İşte O'ydu,mürşidi,sesi,nefesi,onun için gelmişti uzaklardan Mevlana'sına ulaşmadan bulmuştu O'nu,yüzündeki nurlar dağılıyordu çevreye, o nurlardı gürül gürül aktıran suları musluklardan çorak bir Anadolu kasabasında, o ses gönüllerin hepsini deliyor geçiyordu,o ses 'gel' diyordu 'mürşidin benim,aşığın benim'.Bu topraklardan çıkacaktı tabi ki o nefes,bu topraklardan çıkmıştı Yunus Emre,Hacı Bektaş,Pir Sultan,Mevlana.O'na doğru ilerledi,ağzı kilitlenmiş,sözcükleri tüketmişti,ellerini sıvazladılar 'Allah kabul etsin 'dediler karşılıklı'.
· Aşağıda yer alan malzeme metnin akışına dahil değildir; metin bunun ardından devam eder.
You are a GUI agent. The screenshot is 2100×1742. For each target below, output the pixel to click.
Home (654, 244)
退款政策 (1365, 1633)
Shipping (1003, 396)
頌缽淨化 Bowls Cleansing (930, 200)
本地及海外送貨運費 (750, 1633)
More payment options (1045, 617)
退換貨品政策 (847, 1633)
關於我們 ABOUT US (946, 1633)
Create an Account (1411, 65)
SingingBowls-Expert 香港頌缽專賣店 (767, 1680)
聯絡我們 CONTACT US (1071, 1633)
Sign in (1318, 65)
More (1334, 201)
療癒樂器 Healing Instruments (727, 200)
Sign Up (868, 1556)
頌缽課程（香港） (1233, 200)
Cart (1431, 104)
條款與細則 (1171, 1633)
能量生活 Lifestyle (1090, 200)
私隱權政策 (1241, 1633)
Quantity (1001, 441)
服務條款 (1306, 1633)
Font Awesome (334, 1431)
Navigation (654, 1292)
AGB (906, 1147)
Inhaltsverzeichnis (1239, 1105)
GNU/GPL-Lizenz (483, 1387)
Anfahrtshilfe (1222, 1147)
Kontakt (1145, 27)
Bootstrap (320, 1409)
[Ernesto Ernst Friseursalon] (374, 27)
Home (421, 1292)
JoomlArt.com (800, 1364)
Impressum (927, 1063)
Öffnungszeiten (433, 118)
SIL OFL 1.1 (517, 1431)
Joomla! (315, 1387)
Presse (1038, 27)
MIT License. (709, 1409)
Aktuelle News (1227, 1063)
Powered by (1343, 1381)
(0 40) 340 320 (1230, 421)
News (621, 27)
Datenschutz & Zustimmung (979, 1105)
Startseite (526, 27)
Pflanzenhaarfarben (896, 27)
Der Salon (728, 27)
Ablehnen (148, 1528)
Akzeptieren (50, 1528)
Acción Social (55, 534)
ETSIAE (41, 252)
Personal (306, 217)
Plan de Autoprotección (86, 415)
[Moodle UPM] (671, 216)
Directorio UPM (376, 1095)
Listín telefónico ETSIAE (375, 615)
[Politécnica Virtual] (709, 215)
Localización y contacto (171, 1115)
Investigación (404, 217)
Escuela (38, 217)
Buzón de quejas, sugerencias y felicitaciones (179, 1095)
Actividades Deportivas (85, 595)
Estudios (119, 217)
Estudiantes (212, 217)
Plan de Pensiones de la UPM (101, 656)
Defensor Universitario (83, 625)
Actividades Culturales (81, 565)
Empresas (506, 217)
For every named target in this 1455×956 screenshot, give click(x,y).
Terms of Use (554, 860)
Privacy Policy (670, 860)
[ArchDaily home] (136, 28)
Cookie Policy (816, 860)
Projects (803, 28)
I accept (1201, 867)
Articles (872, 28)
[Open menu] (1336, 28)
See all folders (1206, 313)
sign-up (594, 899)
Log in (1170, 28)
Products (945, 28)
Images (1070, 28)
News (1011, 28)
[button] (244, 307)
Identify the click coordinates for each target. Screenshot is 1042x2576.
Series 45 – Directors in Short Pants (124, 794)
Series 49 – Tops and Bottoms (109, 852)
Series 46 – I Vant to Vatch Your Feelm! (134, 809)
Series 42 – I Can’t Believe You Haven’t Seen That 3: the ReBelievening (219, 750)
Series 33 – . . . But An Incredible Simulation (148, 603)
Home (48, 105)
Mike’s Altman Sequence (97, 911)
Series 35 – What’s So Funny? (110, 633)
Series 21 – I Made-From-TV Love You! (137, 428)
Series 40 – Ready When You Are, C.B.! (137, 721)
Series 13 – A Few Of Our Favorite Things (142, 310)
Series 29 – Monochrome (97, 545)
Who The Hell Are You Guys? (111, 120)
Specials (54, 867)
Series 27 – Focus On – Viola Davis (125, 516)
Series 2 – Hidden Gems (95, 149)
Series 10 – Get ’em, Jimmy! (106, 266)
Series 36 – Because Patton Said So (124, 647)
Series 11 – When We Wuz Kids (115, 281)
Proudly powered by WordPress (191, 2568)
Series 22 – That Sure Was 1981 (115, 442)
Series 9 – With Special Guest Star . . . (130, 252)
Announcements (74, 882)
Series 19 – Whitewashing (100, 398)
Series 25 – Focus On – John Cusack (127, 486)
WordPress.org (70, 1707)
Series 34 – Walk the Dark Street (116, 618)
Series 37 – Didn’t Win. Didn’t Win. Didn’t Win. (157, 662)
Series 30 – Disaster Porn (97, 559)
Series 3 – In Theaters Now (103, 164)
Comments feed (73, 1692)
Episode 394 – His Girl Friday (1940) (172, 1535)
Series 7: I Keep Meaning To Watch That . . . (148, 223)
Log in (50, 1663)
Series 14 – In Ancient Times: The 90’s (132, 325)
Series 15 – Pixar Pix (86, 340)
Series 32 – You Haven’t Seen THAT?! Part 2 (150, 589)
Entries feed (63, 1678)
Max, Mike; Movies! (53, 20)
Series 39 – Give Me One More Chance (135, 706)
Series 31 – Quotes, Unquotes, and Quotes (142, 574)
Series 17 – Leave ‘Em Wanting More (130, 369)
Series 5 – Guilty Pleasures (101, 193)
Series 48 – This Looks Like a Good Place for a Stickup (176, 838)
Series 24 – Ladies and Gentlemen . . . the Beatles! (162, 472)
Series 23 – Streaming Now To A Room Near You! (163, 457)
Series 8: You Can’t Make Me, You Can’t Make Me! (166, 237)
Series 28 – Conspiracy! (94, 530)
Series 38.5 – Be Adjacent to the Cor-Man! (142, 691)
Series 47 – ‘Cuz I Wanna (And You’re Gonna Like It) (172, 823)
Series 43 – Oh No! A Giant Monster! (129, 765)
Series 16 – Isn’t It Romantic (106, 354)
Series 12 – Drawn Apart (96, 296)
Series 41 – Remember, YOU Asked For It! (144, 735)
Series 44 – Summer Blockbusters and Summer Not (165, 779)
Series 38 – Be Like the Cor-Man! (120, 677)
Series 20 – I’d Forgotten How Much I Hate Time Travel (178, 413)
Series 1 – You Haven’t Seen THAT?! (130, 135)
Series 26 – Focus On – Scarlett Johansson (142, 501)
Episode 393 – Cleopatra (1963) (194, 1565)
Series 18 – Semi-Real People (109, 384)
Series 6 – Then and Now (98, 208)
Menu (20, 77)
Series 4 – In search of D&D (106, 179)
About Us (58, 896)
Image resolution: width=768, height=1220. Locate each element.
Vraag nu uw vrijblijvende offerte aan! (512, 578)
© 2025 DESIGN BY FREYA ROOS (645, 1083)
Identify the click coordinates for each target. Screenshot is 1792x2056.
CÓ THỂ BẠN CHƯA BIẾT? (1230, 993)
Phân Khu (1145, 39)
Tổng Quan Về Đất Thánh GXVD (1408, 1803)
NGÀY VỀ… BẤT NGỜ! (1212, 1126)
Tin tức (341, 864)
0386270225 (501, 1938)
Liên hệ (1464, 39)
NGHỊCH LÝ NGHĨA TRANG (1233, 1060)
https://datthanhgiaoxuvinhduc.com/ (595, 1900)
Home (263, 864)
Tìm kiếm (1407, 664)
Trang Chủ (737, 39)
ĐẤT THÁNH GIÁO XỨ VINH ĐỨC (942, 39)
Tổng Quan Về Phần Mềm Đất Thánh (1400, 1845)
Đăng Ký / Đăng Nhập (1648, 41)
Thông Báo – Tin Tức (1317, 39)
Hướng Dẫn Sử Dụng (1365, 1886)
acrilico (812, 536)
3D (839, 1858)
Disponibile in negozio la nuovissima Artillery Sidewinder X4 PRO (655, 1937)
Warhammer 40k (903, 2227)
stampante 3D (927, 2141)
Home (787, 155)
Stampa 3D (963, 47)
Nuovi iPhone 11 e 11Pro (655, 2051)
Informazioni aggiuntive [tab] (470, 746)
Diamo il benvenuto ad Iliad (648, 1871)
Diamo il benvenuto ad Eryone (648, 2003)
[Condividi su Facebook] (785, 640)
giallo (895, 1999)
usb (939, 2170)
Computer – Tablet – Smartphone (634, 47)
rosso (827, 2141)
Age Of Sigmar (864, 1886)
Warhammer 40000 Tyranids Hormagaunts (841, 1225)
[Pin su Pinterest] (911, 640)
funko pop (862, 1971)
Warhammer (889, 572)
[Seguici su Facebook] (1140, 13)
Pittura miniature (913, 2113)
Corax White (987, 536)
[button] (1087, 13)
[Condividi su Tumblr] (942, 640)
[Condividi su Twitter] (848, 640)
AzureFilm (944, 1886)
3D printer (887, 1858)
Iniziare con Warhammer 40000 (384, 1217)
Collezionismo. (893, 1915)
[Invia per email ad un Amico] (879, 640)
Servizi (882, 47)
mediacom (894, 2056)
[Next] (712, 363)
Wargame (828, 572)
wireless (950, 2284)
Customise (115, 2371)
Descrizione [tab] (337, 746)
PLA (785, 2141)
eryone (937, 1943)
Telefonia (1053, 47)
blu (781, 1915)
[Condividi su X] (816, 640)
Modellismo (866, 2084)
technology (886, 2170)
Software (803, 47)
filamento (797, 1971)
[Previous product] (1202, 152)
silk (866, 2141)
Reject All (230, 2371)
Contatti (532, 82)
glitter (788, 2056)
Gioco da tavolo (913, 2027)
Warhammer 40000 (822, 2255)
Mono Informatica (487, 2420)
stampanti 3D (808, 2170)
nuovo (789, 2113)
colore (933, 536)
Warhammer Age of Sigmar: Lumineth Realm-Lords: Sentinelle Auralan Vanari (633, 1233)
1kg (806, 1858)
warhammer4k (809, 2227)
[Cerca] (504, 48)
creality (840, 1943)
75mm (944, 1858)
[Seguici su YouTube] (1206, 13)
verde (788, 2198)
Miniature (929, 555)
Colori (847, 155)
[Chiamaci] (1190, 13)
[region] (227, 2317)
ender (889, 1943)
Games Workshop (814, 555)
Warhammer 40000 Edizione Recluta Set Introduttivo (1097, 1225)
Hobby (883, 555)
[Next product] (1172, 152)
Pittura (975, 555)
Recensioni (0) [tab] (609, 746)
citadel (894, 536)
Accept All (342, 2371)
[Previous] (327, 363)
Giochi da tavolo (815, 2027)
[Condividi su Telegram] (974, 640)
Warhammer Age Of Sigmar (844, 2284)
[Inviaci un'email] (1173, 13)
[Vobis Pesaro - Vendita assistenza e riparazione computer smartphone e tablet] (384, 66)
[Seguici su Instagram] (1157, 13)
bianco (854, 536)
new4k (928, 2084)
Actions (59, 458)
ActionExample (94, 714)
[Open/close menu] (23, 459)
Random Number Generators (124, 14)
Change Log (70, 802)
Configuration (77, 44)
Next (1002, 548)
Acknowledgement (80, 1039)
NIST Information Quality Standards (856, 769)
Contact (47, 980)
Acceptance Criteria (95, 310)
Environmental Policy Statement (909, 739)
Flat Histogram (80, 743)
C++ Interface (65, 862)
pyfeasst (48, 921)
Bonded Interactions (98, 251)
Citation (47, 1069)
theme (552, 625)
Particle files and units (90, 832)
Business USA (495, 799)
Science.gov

Sonraki günlerde camiden en son hoca ile birlikte çıktı,ne zaman birşey söylemeye niyetlense tüm sözcükler uçuyordu hafızasından dili kilitleniyordu,yeni yetme çocuk aşıklar gibi kelimeler bit yolunu bulsada bir mana çerçevesinde buluşamıyordu,diğer zamanlarda şadırvanın başında akan suyun sesini dinledi,tepelerde koyunları otlatan çobana arkadaşlık etti,çoban onu yabancı bulduğundan açıldı ;tepelerde gezerken ,her gün acaba hangi koyunu bir yerlere saklasam da sahibine kaçtı desem sonrada sakladığım koyunu öbür köye götürüp satsam diye düşündüğünü ,şimdiye kadar bunu gerçekleştirmese de artık dayanamadığını günün birinde yapacağını söyledi,çoban için dua etti,bu kadar sulakken heryer çevrede hiçbir ağacın yetişmediğine şaşırdı ama Rabbinin hikmetine sual olmayacağından sormadı,sustu.Sabah namazlarından birinde hoca okudu,o dinledi.Ses yankılandıkça ,ses yükselip alçaldıkça artık O, sanki O olmadığını fark etti,O artık sanki başka biriydi,ellerine baktı tanımadı,tanımadığı ellerini tanıyamayacağı yüzüne götürerek sıvazladı amin der gibi,kulakları çınlamaya başladı,çınladıkça ses azalmaya başladı ,geride bıraktığı hayatta bıraktığı hiçbir şeyi hatırlamıyordu ,ses iyice kayboldu,ses sustu,ses sustuğunda bir acıdan ziyade bir sızı hissetti,kağıt keser ya deriyi öyle ince bir sızı,ellerini yüzünden indirdiğinde sanki O daha başka biriydi,ortada ne ses,ne hoca ne cami vardı.Sadece koca bir sessizlikdi kalan.
Otobüsün muavini uyuyan yolcuya 'hocam Konya'ya geliyoruz bagaj sağda mıydı diye sordu ,yolcu artık Konya'daydı ,suskunların bahçesini göremeden suskunlardan olmuştu.